Re: Module 3 Discussion Forum

by Abigail Sprenkle -
Number of replies: 0
1. The Higher Learning Commission (HLC) requires online courses to offer "regular feedback scheduled in a timely manner throughout the course." What does this mean to you?
1. To me, “regular feedback” involves scheduling and scaffolding smaller assignments that lead into the larger projects where I have multiple opportunities to respond directly and individually.
1. This could include, engaging directly with the students through responding to their forum posts (either collating their response or responding to individuals), responding to their learning journals with written commentary (learning journals are already a reflective assignment where students respond to reading, so I plan to write comments back answering some of their questions and providing them with tips and strategies for future assignments), sometimes prompting them to conference with me (I plan to schedule conferences for each assignment after they have complete a draft and peer review, so check in with how they’re doing and go through elements of their revisions together), and also responding to their major assignments with detailed and clear rubrics.

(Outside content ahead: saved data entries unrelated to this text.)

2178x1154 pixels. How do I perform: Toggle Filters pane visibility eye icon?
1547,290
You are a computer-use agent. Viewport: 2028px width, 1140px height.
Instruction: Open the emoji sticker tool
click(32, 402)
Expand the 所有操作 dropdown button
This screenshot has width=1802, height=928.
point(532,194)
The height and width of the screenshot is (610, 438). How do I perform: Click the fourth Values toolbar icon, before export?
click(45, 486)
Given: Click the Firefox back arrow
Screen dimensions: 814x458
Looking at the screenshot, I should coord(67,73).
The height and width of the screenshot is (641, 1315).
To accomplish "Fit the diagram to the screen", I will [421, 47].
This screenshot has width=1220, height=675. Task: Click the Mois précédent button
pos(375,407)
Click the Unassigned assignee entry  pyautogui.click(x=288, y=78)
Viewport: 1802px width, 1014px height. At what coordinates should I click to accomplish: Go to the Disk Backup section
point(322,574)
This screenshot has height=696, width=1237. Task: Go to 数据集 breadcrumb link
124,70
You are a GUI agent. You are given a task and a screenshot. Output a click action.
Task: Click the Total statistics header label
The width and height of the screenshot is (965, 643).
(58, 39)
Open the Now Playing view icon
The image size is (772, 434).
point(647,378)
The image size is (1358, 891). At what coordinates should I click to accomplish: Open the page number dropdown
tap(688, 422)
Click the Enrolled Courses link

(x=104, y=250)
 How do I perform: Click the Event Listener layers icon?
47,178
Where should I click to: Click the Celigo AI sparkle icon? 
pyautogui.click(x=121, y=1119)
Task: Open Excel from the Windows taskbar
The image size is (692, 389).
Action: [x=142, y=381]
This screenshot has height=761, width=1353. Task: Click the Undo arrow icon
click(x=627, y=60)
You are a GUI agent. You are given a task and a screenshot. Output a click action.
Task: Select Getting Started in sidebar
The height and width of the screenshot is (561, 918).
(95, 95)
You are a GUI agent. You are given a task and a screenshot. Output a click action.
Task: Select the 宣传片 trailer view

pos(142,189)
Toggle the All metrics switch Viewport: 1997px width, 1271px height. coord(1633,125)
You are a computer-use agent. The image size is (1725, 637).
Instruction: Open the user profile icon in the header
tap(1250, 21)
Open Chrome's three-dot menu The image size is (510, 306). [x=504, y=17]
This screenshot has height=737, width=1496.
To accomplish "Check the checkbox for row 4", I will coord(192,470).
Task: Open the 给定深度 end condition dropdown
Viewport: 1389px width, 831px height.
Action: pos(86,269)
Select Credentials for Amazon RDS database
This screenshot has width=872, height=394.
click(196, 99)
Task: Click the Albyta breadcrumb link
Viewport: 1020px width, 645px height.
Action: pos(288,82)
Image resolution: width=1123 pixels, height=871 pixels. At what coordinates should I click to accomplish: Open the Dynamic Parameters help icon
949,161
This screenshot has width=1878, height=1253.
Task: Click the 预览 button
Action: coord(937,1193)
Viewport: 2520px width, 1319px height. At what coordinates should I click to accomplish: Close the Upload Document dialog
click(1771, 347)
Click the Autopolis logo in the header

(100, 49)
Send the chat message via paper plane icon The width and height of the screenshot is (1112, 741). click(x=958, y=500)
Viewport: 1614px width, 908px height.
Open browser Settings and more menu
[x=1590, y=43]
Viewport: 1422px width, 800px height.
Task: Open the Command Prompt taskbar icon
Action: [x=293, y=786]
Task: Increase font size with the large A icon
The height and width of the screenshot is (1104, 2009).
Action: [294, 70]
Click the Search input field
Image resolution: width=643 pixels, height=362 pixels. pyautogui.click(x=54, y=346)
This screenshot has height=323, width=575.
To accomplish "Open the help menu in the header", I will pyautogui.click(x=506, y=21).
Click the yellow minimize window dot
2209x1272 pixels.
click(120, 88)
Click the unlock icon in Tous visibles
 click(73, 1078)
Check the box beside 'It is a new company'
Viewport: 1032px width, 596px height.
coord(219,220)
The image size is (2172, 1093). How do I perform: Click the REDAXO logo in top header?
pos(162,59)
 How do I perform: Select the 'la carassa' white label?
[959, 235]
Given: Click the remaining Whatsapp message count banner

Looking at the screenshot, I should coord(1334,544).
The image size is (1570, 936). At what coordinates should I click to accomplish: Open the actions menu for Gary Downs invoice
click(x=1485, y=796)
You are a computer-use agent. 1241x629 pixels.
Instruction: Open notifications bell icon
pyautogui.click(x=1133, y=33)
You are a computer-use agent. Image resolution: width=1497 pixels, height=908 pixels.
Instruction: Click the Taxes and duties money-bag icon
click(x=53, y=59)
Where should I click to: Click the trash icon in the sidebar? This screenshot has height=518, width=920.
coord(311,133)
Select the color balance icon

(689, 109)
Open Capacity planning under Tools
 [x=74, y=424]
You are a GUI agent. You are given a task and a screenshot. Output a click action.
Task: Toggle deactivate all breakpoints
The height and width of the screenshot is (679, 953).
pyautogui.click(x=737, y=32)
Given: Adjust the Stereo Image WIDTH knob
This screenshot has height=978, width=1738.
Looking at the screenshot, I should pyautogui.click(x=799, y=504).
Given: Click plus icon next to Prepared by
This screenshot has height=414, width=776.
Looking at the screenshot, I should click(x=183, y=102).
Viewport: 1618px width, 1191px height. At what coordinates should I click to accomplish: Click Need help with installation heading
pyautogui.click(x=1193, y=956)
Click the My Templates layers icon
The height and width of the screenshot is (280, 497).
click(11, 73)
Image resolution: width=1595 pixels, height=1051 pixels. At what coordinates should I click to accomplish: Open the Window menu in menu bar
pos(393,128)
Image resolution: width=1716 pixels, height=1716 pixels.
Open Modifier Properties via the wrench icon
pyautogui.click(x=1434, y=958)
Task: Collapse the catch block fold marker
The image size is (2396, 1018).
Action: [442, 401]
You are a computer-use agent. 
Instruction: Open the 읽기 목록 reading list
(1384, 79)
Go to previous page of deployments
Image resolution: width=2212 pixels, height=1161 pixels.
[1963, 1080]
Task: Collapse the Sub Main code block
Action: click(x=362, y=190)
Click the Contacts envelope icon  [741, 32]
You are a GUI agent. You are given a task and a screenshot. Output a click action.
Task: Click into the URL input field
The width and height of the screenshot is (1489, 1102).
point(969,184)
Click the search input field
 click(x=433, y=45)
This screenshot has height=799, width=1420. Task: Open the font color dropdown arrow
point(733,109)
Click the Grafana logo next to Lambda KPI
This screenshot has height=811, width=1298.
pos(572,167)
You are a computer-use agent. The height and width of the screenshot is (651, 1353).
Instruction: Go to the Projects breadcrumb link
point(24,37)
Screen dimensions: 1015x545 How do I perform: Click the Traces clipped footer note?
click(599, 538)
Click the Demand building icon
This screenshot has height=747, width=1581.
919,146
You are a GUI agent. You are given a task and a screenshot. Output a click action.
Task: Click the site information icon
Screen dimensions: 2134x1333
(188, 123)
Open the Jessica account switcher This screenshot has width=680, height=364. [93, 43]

2. “Regular” implies that there are lots of stages of response (each moment they complete an assignment that leads into their final) and “timely” for my course would mean providing them with feedback with enough time that they could reasonably respond to it in their next assignment or major project
2. How much feedback is too much feedback? Is there such a thing as too much feedback?
1. I think there could be so much feedback that students don’t know what to prioritize as they move forward to their next assignment, or I could spend too much time responding to individual forum posts when it might be more helpful for my students for me to summarize their responses and show them how their discussion is overall generating knowledge about writing etc. I struggle a bit with this because I want to provide students with as much feedback as possible, and overall I think it’s better to provide lots of opportunity for engagement, but I ultimately think it can be helpful for students to have 2-3 “key development areas” to focus on per assignment and to track throughout the course—otherwise they might get overwhelmed!
3. Does giving a student a numerical score in the gradebook count as feedback? Does there have to be written commentary to make that feedback "meaningful"?
1. I think in my case, most grades should be accompanied by written feedback for them to be meaningful. Writing is about dialectics, and the students enter into conversations with both me and their peers, so I think part of my assessment is also to respond; to tell them what’s effective about their rhetorical choices, to tell them where ideas could be clarified etc. I also think it’s good practice to explain the numerical grade so that they know what they’re doing well and what they need to keep developing. Maybe there are a few cases (forum posts or my assessment of peer reviews), where commentary might be more minimal and the numerical grade is more about the attempt to complete the work, or I might just award points for completing a section of a draft by a specific time, but I’m not evaluating the draft yet. But those assignments would be “lower stakes” and have lower point values; it’s just to prompt them to generate work that they can then continue to develop.